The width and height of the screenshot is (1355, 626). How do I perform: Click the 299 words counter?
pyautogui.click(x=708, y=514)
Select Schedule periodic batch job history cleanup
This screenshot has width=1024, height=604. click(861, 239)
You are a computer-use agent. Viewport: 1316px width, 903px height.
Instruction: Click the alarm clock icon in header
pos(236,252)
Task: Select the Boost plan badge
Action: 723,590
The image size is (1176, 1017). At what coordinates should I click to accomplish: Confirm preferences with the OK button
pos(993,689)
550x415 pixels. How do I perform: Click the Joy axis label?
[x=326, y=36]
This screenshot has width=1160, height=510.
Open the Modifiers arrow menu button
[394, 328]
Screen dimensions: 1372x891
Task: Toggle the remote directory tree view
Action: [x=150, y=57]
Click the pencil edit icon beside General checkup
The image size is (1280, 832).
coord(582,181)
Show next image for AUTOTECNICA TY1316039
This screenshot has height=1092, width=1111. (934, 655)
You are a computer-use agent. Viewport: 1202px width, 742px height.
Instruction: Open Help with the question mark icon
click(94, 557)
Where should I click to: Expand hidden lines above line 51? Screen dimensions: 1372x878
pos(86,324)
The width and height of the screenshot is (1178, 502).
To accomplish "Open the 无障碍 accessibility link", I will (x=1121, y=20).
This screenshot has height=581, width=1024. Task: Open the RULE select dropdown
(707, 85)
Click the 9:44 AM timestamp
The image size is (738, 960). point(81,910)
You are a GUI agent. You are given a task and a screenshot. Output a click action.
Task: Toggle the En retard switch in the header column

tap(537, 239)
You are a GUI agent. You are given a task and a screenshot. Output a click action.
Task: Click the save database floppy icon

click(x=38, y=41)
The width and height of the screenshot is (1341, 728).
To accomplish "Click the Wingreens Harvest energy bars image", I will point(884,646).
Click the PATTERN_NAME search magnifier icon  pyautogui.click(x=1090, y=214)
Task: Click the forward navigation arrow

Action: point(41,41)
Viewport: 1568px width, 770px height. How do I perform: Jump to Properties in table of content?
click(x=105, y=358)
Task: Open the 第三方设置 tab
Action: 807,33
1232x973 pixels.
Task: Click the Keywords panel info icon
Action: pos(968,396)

Instructions for the task - Update the entries from the line holding "Task: Click the forward navigation arrow" through the end of the entries, inclusive, by replacing "forward navigation arrow" with "next page arrow" and leaving everything else unchanged.

Exercise answer -
Task: Click the next page arrow

Action: point(41,41)
Viewport: 1568px width, 770px height. How do I perform: Jump to Properties in table of content?
click(x=105, y=358)
Task: Open the 第三方设置 tab
Action: 807,33
1232x973 pixels.
Task: Click the Keywords panel info icon
Action: pos(968,396)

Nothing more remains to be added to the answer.